Can we use local LLM to enhance traditional chatbot output on a budget?

March 9, 2024

Introduction

We all know that large LLMs can be great for many applications, but they also bring unique risks of being very “confident liars”. Additionally, it takes an incredible amount of computing power to operate and the costs do add up. On the other end of the spectrum, there is a whole world of open-source LLMs that can be run locally (or on-prem) often on a fraction of resources.

Even though these smaller LLMs often lack the performance and capabilities of their well-known counterparts like ChatGPT, Gemini, and others, I wanted to test how we can use them locally to enhance user experience with a more “alive” presentation of some factual information.

As the simplest example, I am going to use the weather forecast because it is the most straightforward case of a “question → factual answer” scenario.

The goal for today’s exercise is to create a Python wrapper around one of the open-source LLMs. This package will take weather data as its input, do some “magic”, and return a text message with the weather information and some “personalized” flavor.

Baseline

As a first baseline, I have created a super minimalistic setup that prints the weather provided. Nothing fancy, just the “parameter = value” type of output. For most cases, it’s good enough and can be used either directly or with some processing as an output for our bot.

As one would expect, the output is nothing fancy but it does its job:

But we (maybe) can do better, can’t we?

Choosing the model

There are a lot of free and open models nowadays. As of recently the OpenHermes Mistral 7B was quite decent in my experiments, so I have decided to start with it.

First attempts

I am using the public Inference API by HuggingFace. Mainly, because it is simple and does the trick for this one-evening endeavor. Of course, for the “production” usage one would want to run the model either on-prem or in a private cloud, but for the initial testing, it seems to be good enough.

For now, we extend our “message generating” class with an API call to HuggingFace like this:

In this iteration, I am not too concerned about tinkering with the prompt and only want to get a reasonable enough message output. That we have achieved. For weather conditions of 45 degrees Celsius, 50% humidity, no chance of rain, and 5 kph wind, we get the following outputs from the Mistral 0.2 model:

Not perfect, but I’d say a good enough first result without any major tuning, or even time investment.

Can we prevent it from lying?

One thing that modern language models are infamous for is either outright lying or complying with prompts just partially. When toying around with the prompts I had several occasions when the model would not mention all of the parameters for seemingly random reasons.

The simplest option is to always verify that the model’s output contains all the “numbers” (i.e. temperature, wind, and so on) from our weather object. Then we will simply regenerate the output until the model includes all the data points we need. This approach seems quite similar to unit testing and I think it’s quite useful, especially in cases when we have a set of “hard facts” and need to only generate additional “flavoring” around them.

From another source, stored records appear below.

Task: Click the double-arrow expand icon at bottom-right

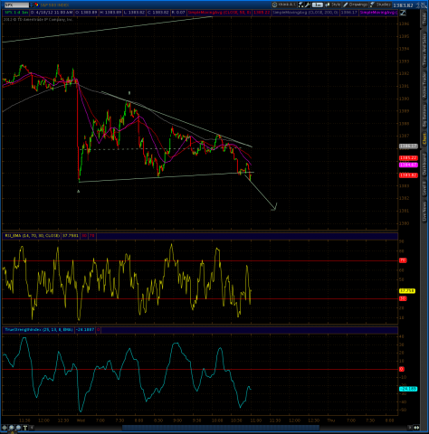Action: point(416,428)
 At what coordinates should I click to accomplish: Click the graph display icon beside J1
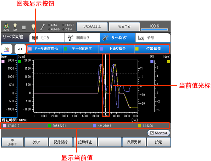[x=7, y=49]
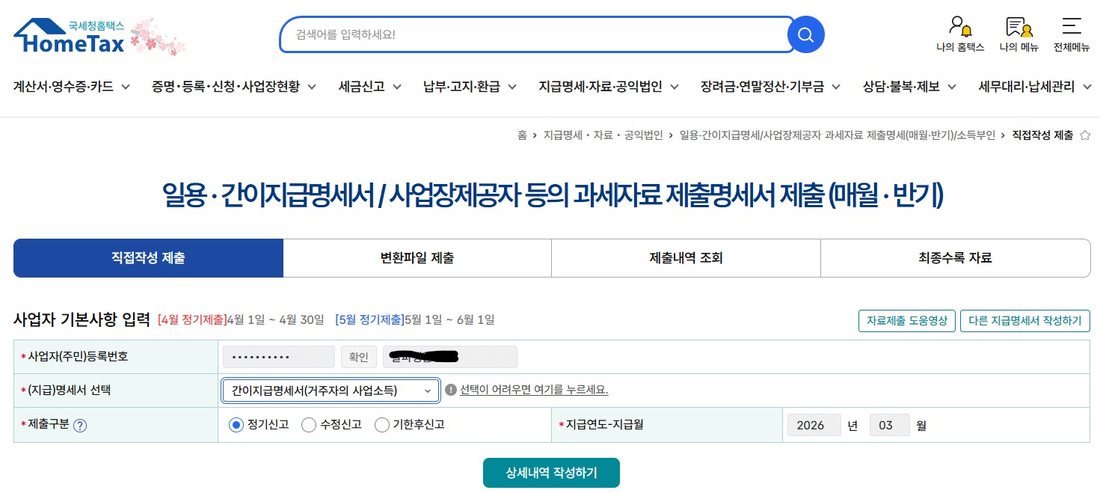This screenshot has height=493, width=1100.
Task: Choose the 기한후신고 radio button
Action: tap(382, 425)
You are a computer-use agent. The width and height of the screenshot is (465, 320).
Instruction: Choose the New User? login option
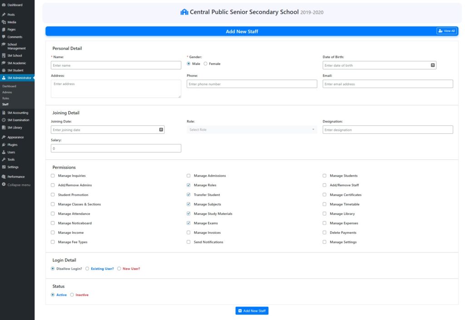click(x=119, y=269)
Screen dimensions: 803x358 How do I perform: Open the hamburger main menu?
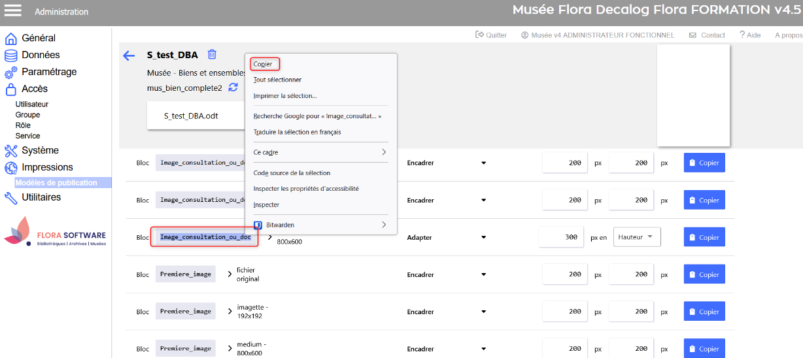tap(13, 11)
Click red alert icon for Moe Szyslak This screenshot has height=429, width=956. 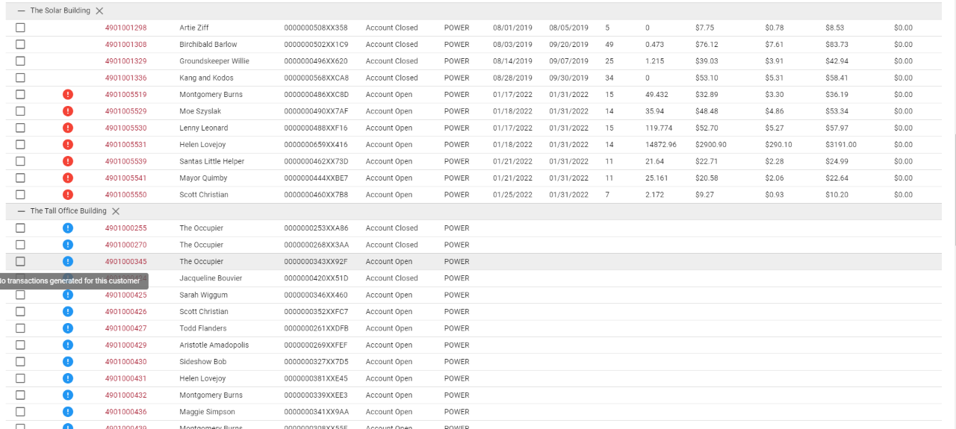pos(68,111)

For this exercise I have implemented a very dumb approach which nonetheless is sufficient to sieve out the most obvious failed attempts:

def __validate_weather_message(self, weather: WeatherInfo, message: str):  
    return ((str(weather.temperature) in message)  
           and (str(weather.wind_speed) in message)  
           and (str(weather.wind_speed) in message))  
  
def __prepare_weather_message(self, weather: WeatherInfo, location: str, retries: int = 5):  
    message = self.__get_llm_output(weather, location)  
    if not self.__validate_weather_message(weather, message) and retries > 0:  
        print('Will retry weather generation')  
        return self.__prepare_weather_message(weather, location, retries - 1)  
    return message  
  
def get_user_message(self, weather: WeatherInfo) -> str:  
    return self.__prepare_weather_message(weather, "Austin, Texas")p

Crude and overly simplistic, but hopefully will be sufficient to get us going. Indeed, we are getting quite good outputs here:

Wrapping it all up

So, after a couple of hours playing with free text generation models, I would say that even without paying the steep price for OpenAI or competitors’ API access one can get quite some benefits of modern LLMs. What we’ve created today is not the most sophisticated or powerful solution, but even at this point adds enough value to at least consider using it.

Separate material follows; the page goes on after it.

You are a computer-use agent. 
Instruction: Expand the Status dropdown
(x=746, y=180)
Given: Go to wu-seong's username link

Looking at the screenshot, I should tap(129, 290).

All in all, it looks like we can confidently use smaller and/or free and open large language models to enhance our otherwise deterministic applications. On top of that, it is now possible and feasible to use CPU-only environments for these “occasional” computations. More likely though, you’d still need a dedicated node/cluster to run the “LLM-ed” part of the application.

With that being said, get out there and have fun!